Le département de Fatick occupe une place singulière dans l’histoire politique du Sénégal. Longtemps considéré comme le bastion électoral de l’ancien président Macky Sall, il a toujours été au cœur des grandes batailles électorales nationales. Mais ces dernières années, des bouleversements majeurs se sont produits, traduisant une profonde mutation dans le comportement électoral des populations locales.

À Fatick, le vote n’est jamais neutre ni indifférent. Il est guidé par plusieurs logiques qui, combinées, expliquent les renversements récents.

– *Le vote ethnique* a longtemps dominé la scène politique, les appartenances communautaires et les proximités coutumières ayant pesé fortement sur les choix des électeurs. Cette dynamique a contribué à maintenir Macky Sall et son camp dans une position de force durant de longues années, car il bénéficiait du soutien enraciné des notabilités locales et d’une solidarité identitaire bien affirmée. Mais cette logique, bien qu’encore présente, a perdu de sa force au profit de nouvelles aspirations.

– *Le vote d’espoir* a ensuite pris forme, notamment avec la montée en puissance d’Ousmane Sonko et de PASTEF. Face aux injustices, à la marginalisation ressentie par certaines franges de la population et à l’essoufflement des modèles politiques classiques, une jeunesse fatickoise dynamique et des couches sociales fragilisées ont décidé de placer leur confiance dans un projet alternatif.

Les événements tragiques de 2021, marqués par plus de 82 morts, des centaines de blessés et des milliers d’arrestations, ont réveillé les consciences. Ils ont renforcé l’image de Sonko en résistant courageux, refusant l’injustice et défendant la dignité du peuple. Cette posture a nourri une adhésion nouvelle, qui s’est traduite par un enracinement progressif de PASTEF dans le département.

Données enregistrées =
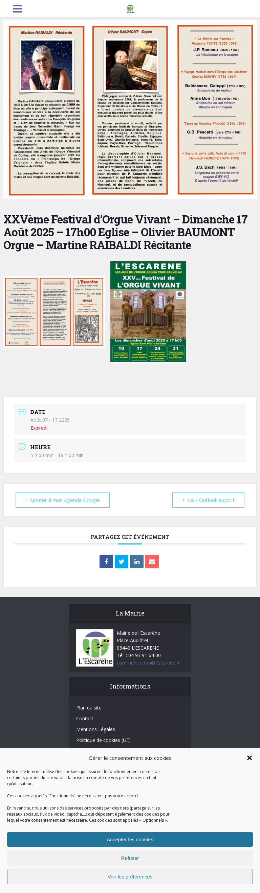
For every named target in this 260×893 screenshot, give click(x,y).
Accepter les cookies (130, 839)
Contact (84, 718)
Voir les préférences (130, 876)
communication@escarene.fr (148, 662)
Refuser (130, 858)
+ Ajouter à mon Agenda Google (62, 500)
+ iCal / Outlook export (208, 500)
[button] (249, 757)
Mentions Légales (95, 729)
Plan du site (89, 707)
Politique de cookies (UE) (103, 740)
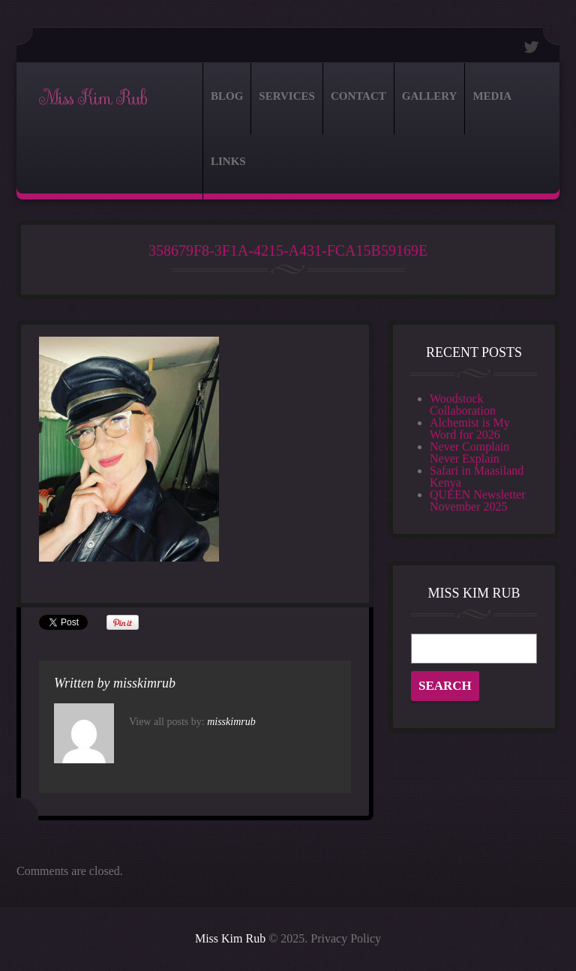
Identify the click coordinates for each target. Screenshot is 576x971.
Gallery (430, 96)
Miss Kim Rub (92, 98)
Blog (227, 96)
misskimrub (144, 683)
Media (492, 96)
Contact (358, 96)
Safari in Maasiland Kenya (477, 476)
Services (287, 96)
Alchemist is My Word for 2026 (470, 428)
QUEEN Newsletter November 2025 (478, 500)
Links (228, 161)
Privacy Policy (345, 938)
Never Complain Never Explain (469, 452)
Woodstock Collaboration (463, 404)
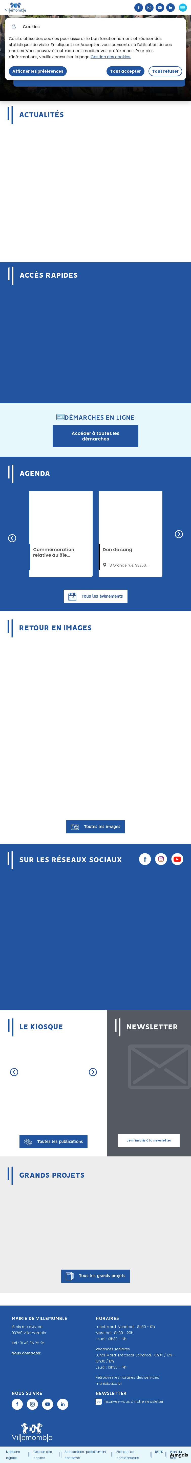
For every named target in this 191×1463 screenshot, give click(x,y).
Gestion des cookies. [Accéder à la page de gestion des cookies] (111, 57)
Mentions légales (13, 1455)
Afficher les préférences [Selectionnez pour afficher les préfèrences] (37, 71)
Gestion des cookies (42, 1455)
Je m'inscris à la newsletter (149, 1140)
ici (119, 1383)
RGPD (159, 1452)
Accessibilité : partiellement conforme (85, 1455)
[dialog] (95, 49)
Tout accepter (125, 71)
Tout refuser (165, 71)
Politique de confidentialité (127, 1455)
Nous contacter (26, 1353)
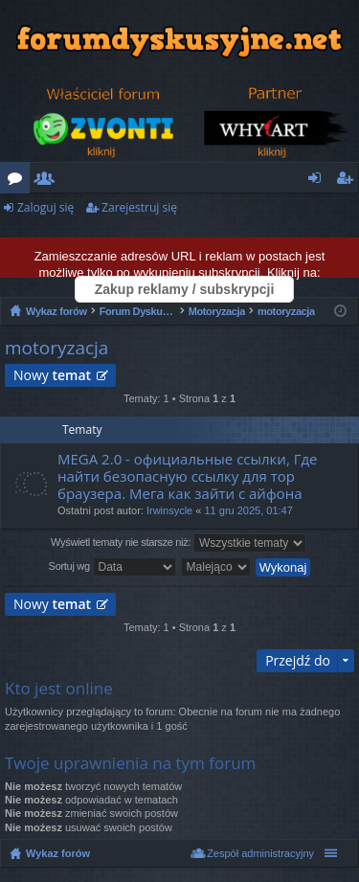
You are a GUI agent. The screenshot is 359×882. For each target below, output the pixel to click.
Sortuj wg (112, 567)
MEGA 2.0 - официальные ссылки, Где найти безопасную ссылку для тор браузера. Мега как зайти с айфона (187, 476)
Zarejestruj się (139, 207)
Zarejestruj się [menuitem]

Exercices à réaliser =
a – Traduisez en anglais cette phrase du texte sur Fatick : « À Fatick, le vote n’est jamais neutre ni indifférent. »
b – Recopiez à l’identique les lignes de la liste en commençant à son début et en terminant par la ligne qui contient « Plan du site (89, 707) », celle-ci comprise. Laissez les images de côté.

Corrigés détaillés =
a – In Fatick, voting is never neutral or indifferent.

b –
For every named target in this 260×893 screenshot, give click(x,y).
Accepter les cookies (130, 839)
Contact (84, 718)
Voir les préférences (130, 876)
communication@escarene.fr (148, 662)
Refuser (130, 858)
+ Ajouter à mon Agenda Google (62, 500)
+ iCal / Outlook export (208, 500)
[button] (249, 757)
Mentions Légales (95, 729)
Plan du site (89, 707)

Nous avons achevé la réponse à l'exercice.